Work task
Pictures in the data should be dropped; transcribe exactly the lines from the one that has "Click the ФКНГО Гандзасар team crest" through the one that has "1500x679 pixels.".

Recorded information
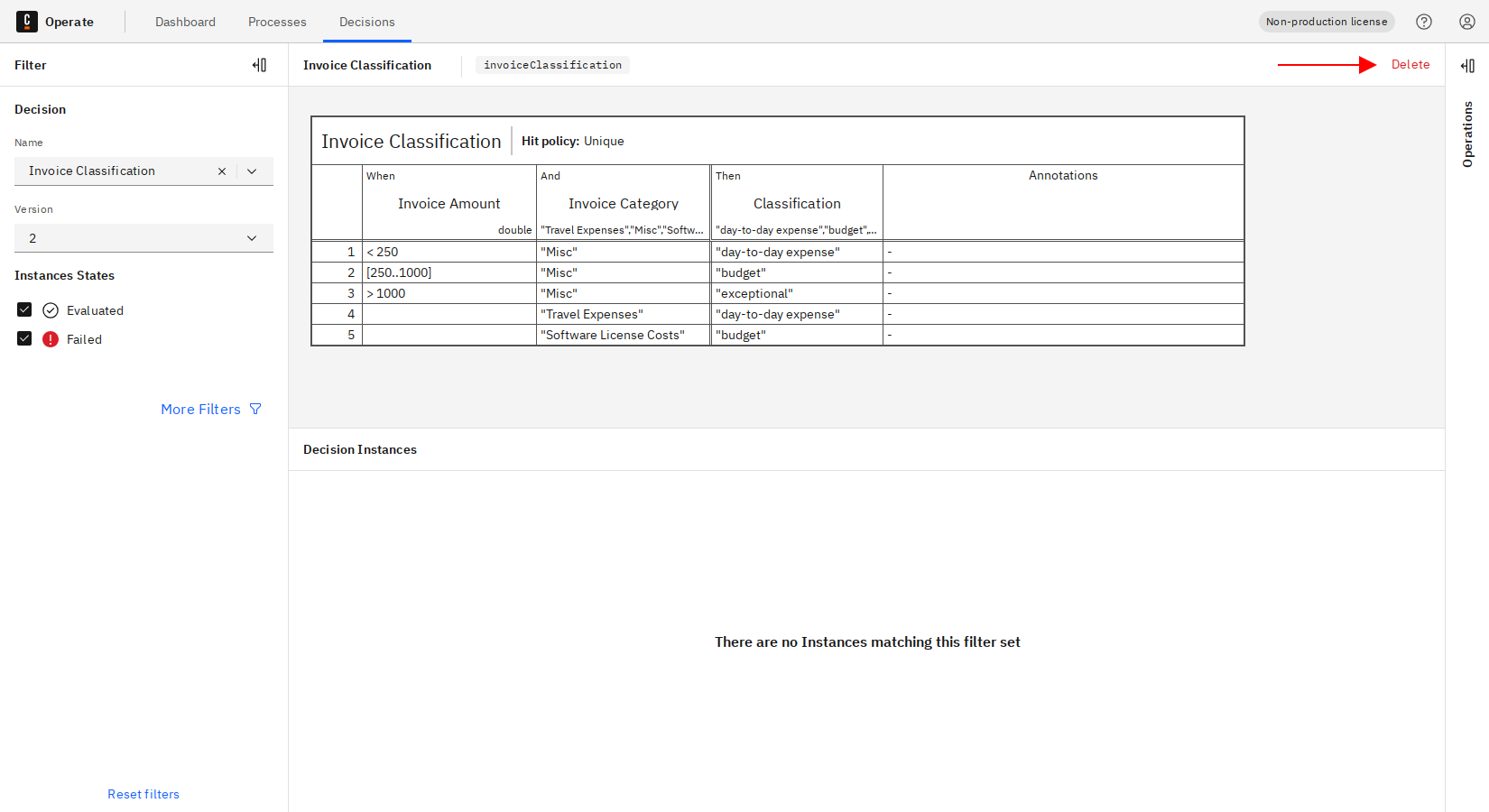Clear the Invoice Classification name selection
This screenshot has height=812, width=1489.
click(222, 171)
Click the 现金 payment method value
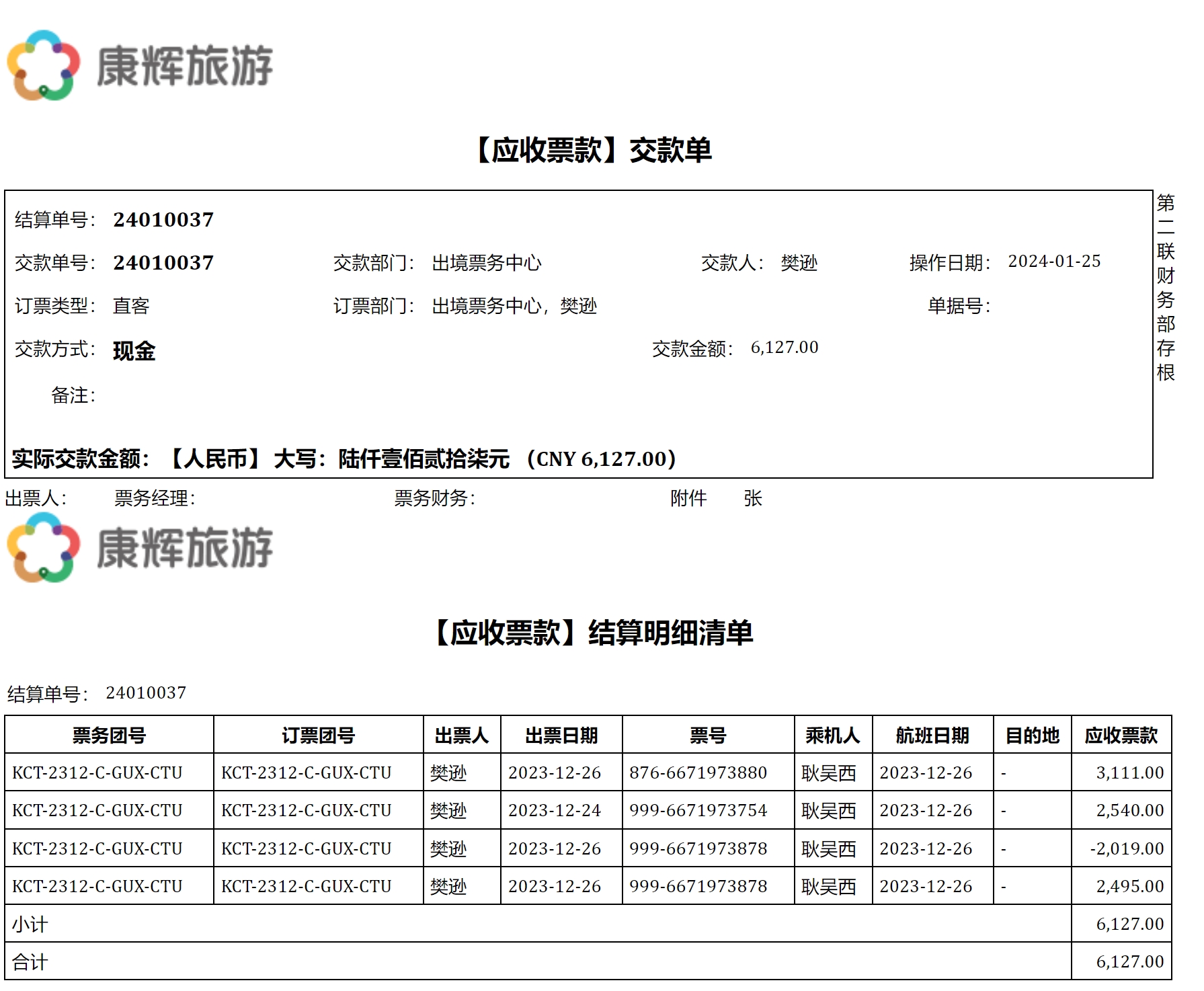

---

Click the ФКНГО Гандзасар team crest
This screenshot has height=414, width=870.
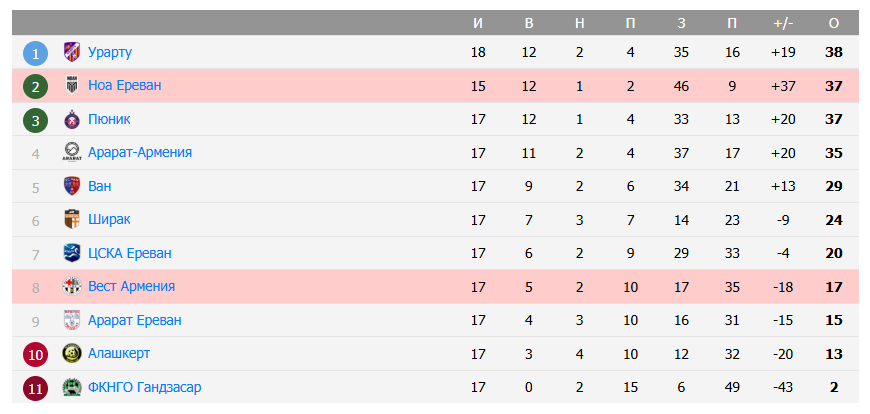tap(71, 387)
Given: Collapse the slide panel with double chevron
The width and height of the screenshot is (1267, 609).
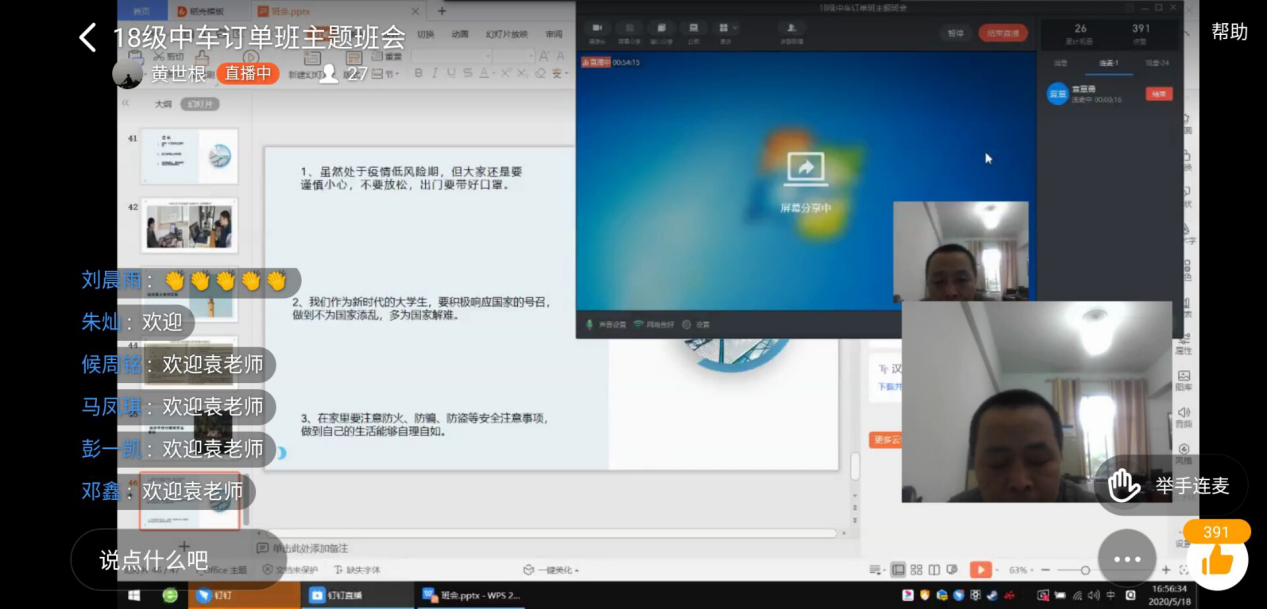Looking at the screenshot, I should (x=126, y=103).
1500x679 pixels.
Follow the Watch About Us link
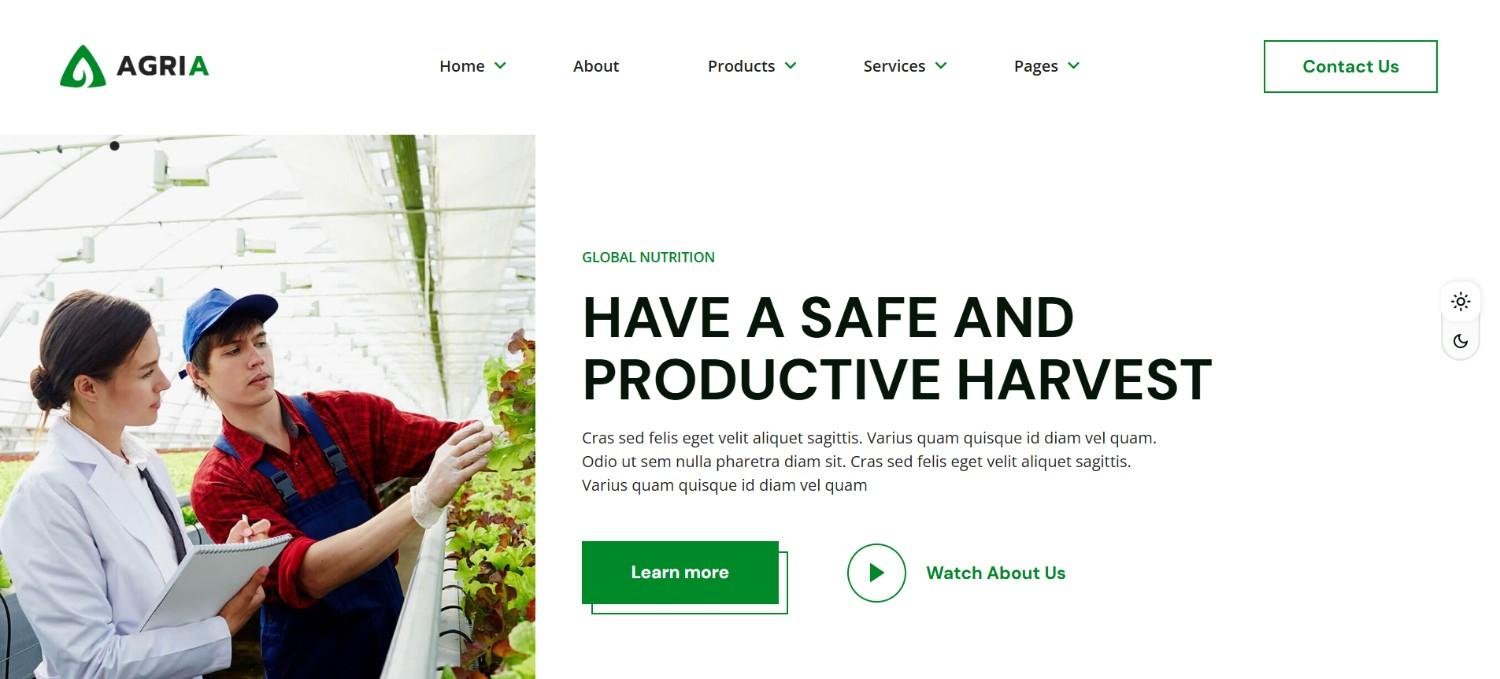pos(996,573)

--

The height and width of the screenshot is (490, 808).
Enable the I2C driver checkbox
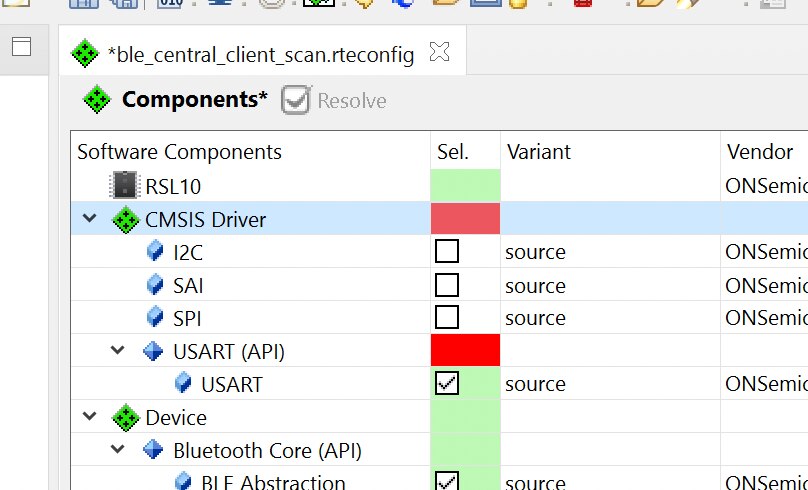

Answer for this exercise
Click the ФКНГО Гандзасар team crest
This screenshot has height=414, width=870.
tap(71, 387)
Given: Collapse the slide panel with double chevron
The width and height of the screenshot is (1267, 609).
Looking at the screenshot, I should (x=126, y=103).
1500x679 pixels.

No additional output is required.